После шумного, немного суетливого, но сердечного прощания с семейством Илии Иисус с радостью остался в одиночестве. Он был доволен, что теперь ему не приходилось останавливаться то тут, то там, чтобы заработать на хлеб и ночлег. Путешествуя, он скопил достаточно денег и поэтому не нуждался в чьей-либо помощи. «Значит, есть по крайней мере несколько недовольных существующим порядком иудеев», — думал Иисус, шагая по дорогам Галилеи. Однако Иисус не мог понять истинной причины их недовольства. Римское господство? Но тут все были бессильны. Развращенное духовенство? На первый взгляд, с этим тоже нельзя было ничего поделать. Невозможно в одночасье поменять духовенство,
которое в сложившихся условиях было вынуждено идти на компромисс с Иродом Антипой и Римом. Недовольные иудеи ждали прихода Мессии. Наивные надежды! Появившись ниоткуда, Мессия, осиянный Божественной и царской славой, славой Мессии Аарона и Мессии Израиля, разрешит проблемы, с которыми сами иудеи не в состоянии справиться!
Иудеи были готовы видеть Мессию в любом человеке, например
в Иисусе!
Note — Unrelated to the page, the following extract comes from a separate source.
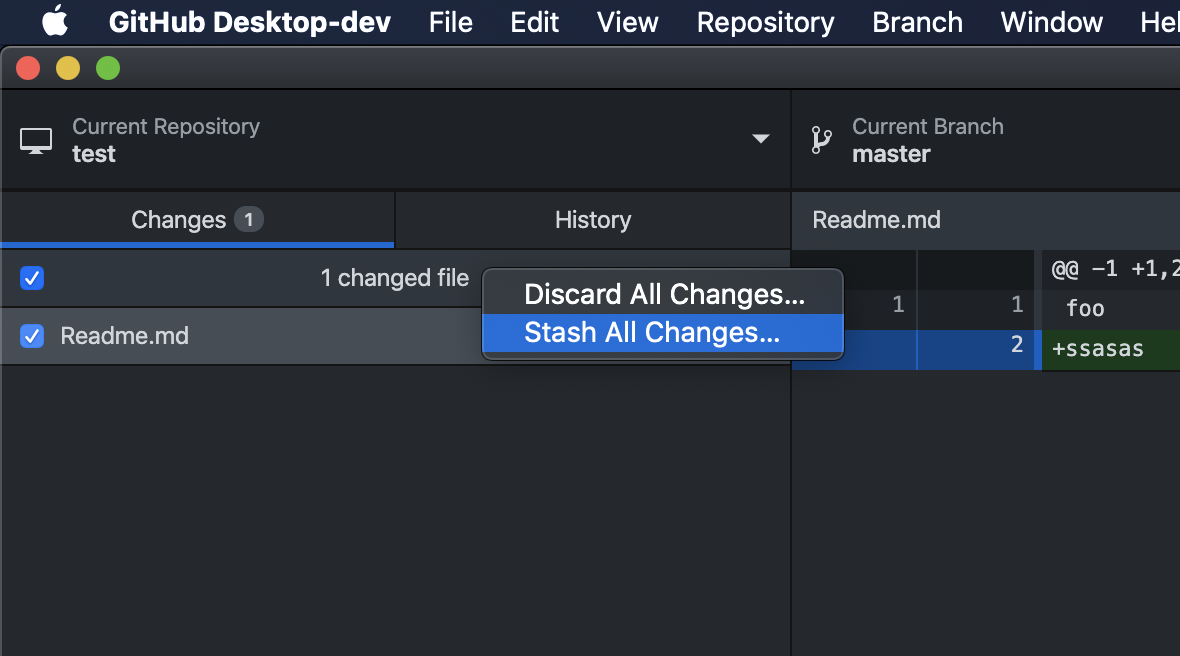Select line 2 in the diff gutter
Viewport: 1180px width, 656px height.
point(1016,347)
Путешествуя, Иисус понял, что ни в одной другой стране не было столь благоприятной для появления Мессий почвы, как в Палестине. Досифай, Аполлоний, затем человек, которого звали Симоном и с которым он еще не встречался… Иисус ничего не слышал о Мессии ни на Кипре, ни в Бактриане, ни в Александрии, ни в Понте. Конечно, Аполлоний проповедовал не во всей Палестине, а только в Антиохии, городе, где иудеев было больше, чем в самом Иерусалиме. Нет иудеев — нет Мессии!
Иисуса смущало предположение, что Мессия должен был появиться ради спасения только иудеев. А как же другие? Парфяне, вифинийцы, киликийцы, сирийцы? Они что, не нуждаются в помощи? А ведь были еще гиперборейцы, галлы, набатеи, оски, галаты, кельтиберы, иллирийцы, армяне, киренийцы, мезы, скордиски, далматинцы, норики, реты! Или их всех и так озаряет Божественный свет и они не нуждаются в Мессии? Или же все они жалкие людишки? Или они лишены счастья лицезреть Мессию, поскольку вовсе не думали о нем, не ждали его прихода? Следовало признать очевидное: иудеи не ждали появления даже
пророка. Нет, на этот раз они хотели, чтобы к ним непременно явился посланник самого Бога. Посланник, который одним взмахом руки положил бы конец миру, лишив его дневного света!
«Как это легко! — думал Иисус. — Когда ничего не ладится, надо
просто положить конец всему!» И поэтому ессеи усердно перегоняли хмельной сок иудейского нетерпения. Как иудеи не думали об остальном мире, так и ессеи не заботились о других иудеях! Они ожидали конца света только для самих себя! Иисус считал такую точку зрения нелепой. Миновав Архелаиду, Иисус принялся расспрашивать встречавшихся ему людей, не слышали ли они об отшельнике по имени Иоканаан. Ему рассказывали о терапевте, крестьянине, раввине, каждый из которых тоже носил имя Иоканаан. Некоторые слышали
о каком-то отшельнике, но не знали, где он обитает.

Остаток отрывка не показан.